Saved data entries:
----------------

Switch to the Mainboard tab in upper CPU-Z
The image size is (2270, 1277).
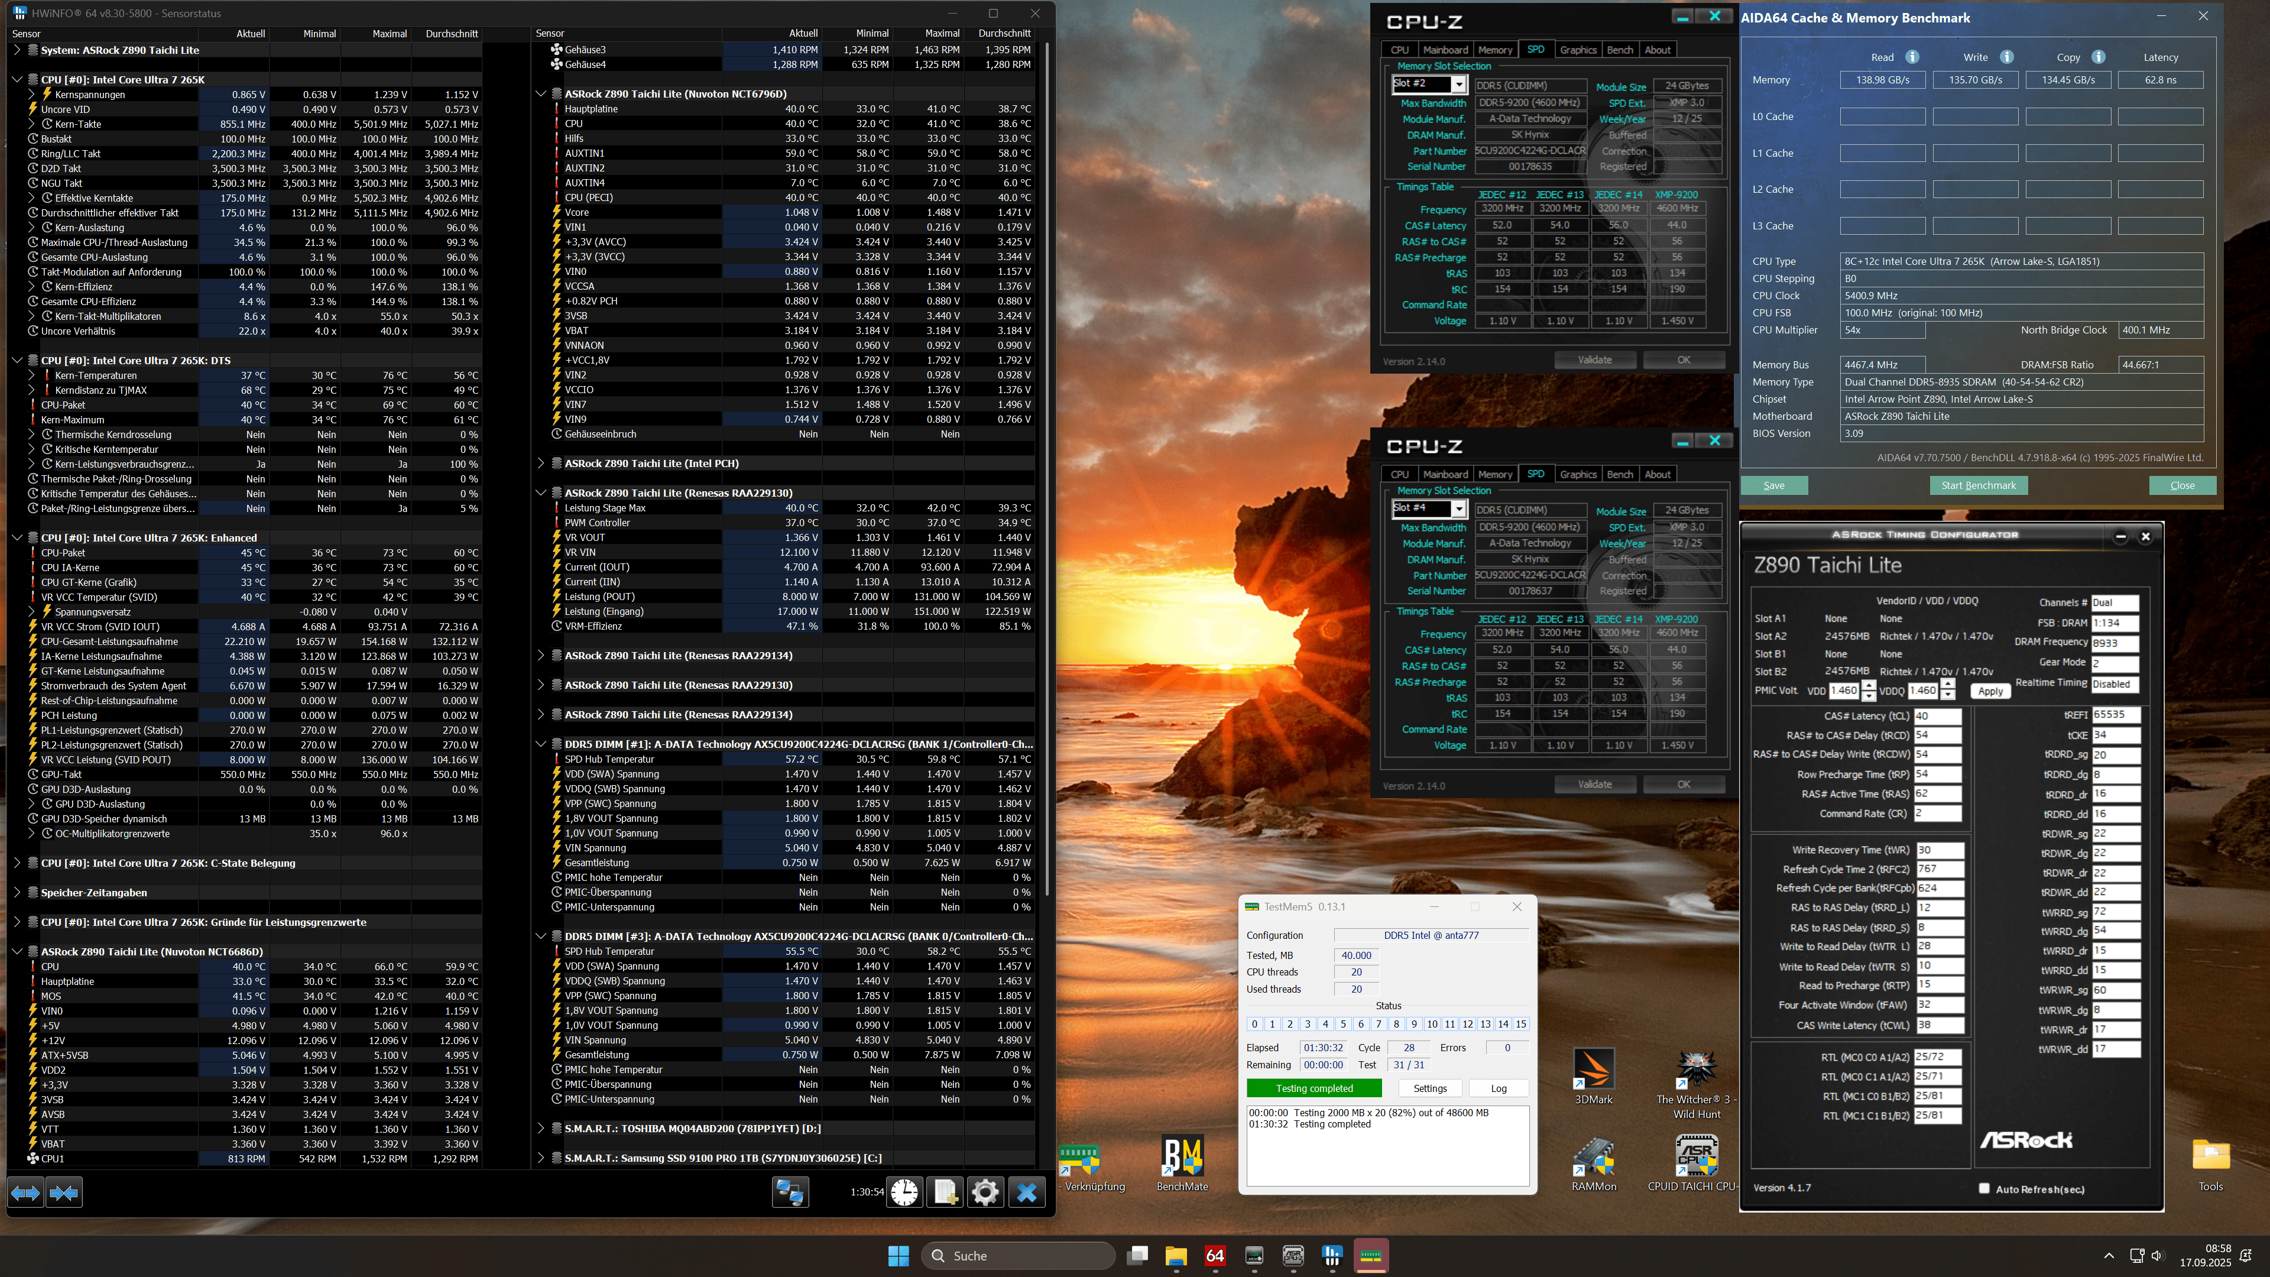coord(1445,50)
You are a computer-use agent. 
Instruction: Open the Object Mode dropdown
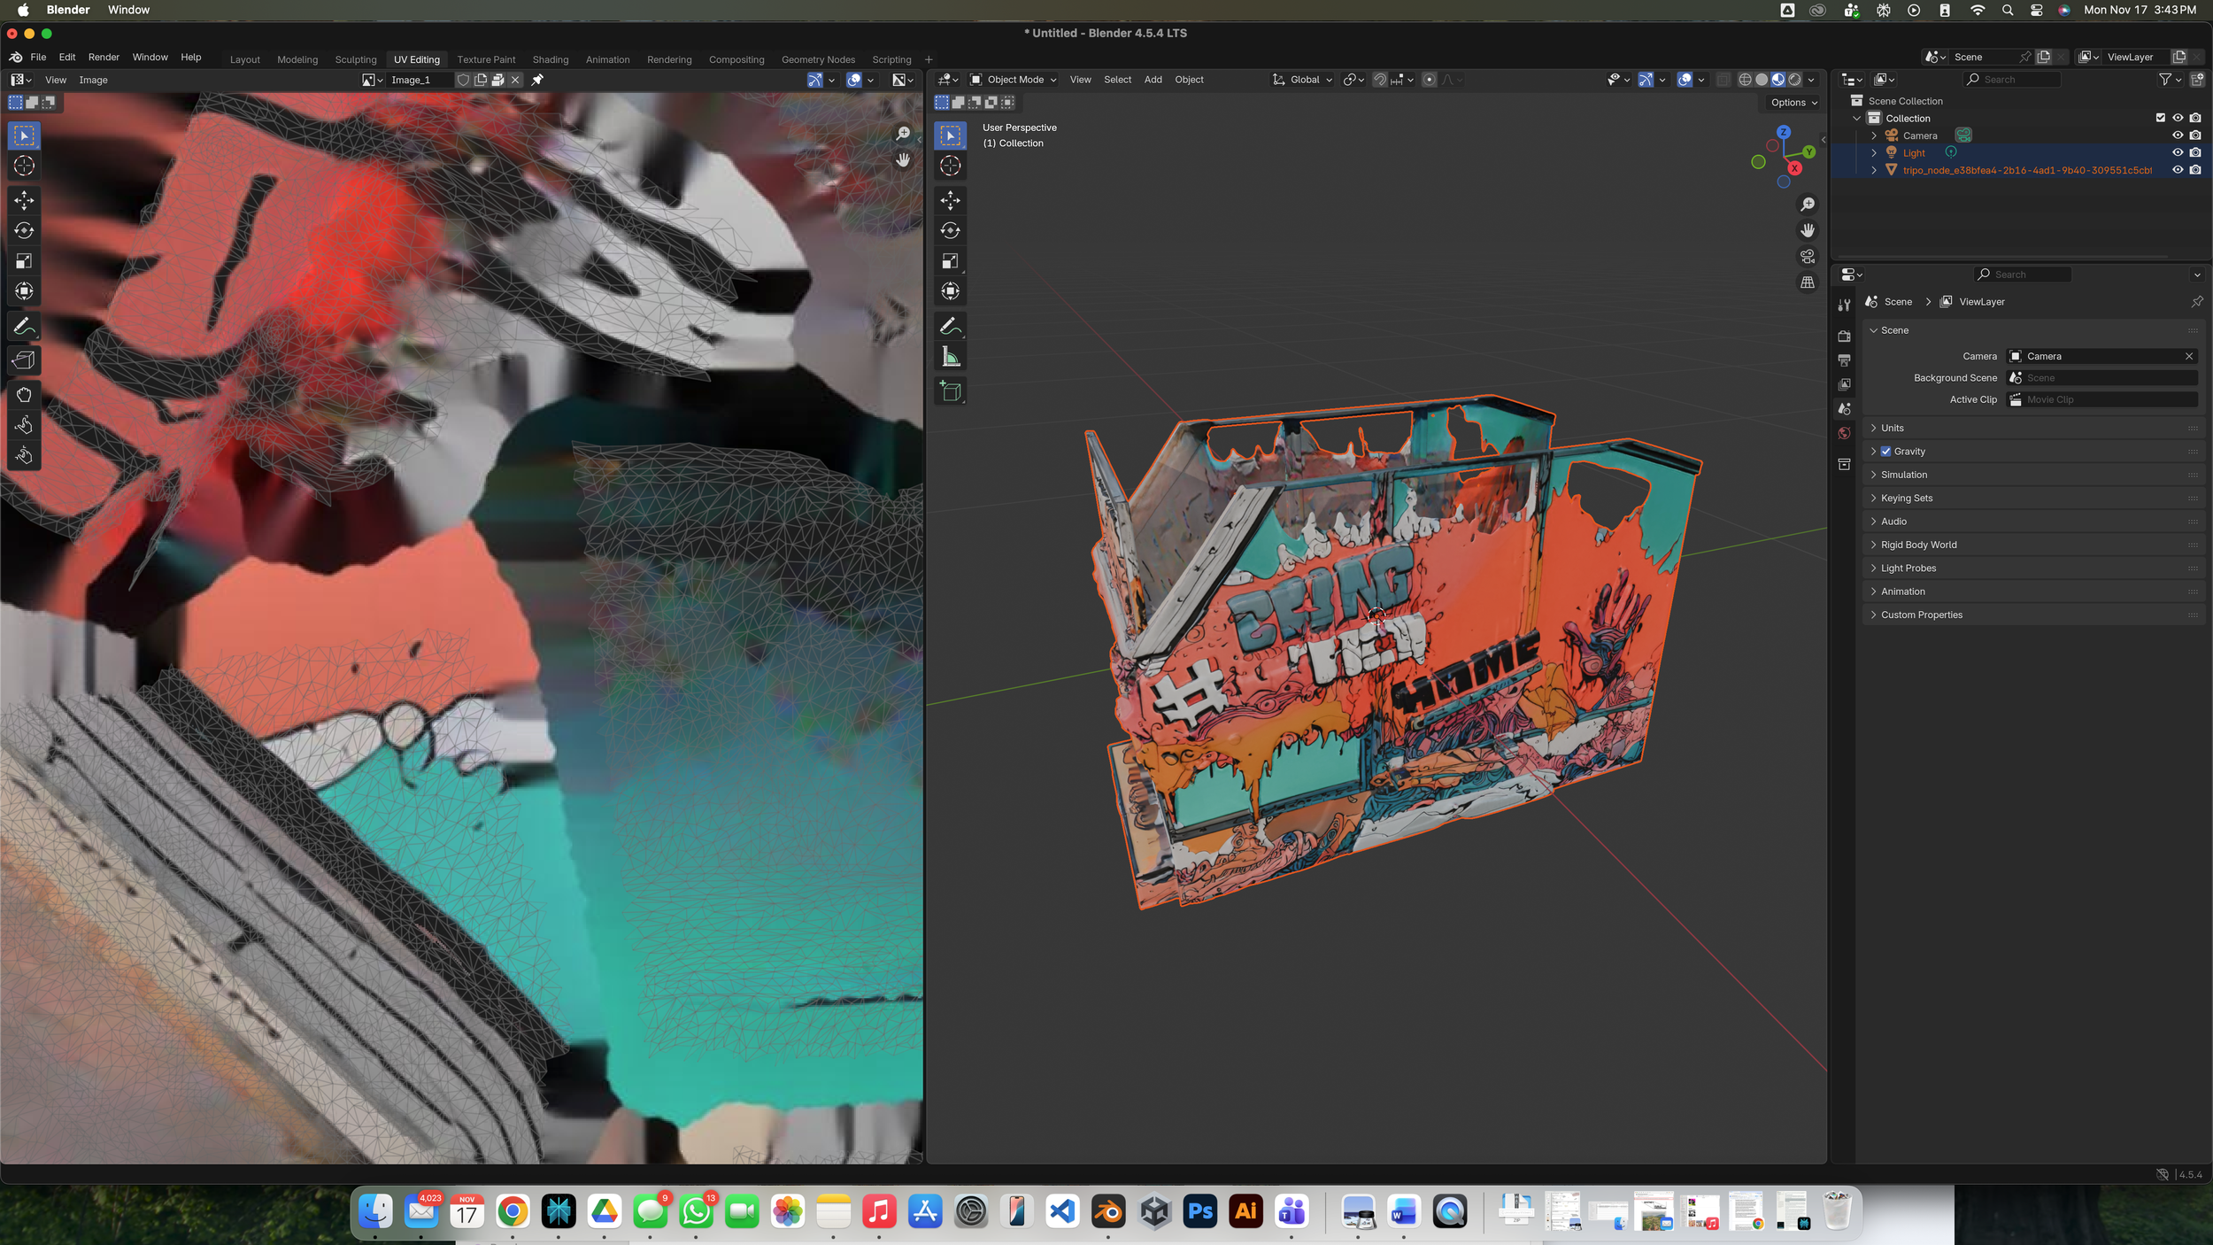point(1014,80)
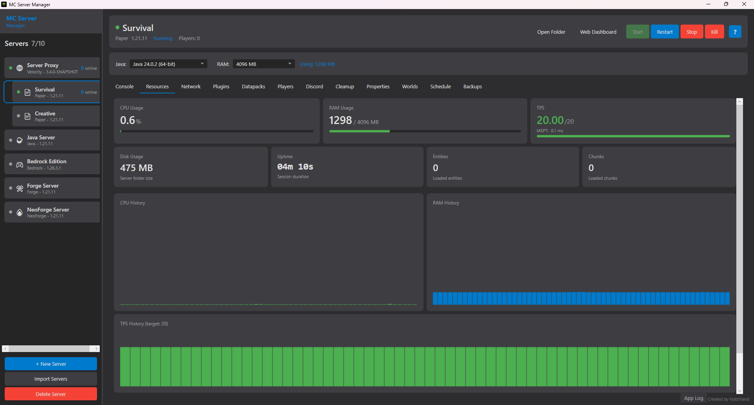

----------------

Work to be completed:
All lines from the one containing "You are a computer-use agent." through the end of the entries, both ends included, should be written out exactly, with no pictures.

Solution for this problem:
You are a computer-use agent. 
Instruction: Open the Object Mode dropdown
point(1014,80)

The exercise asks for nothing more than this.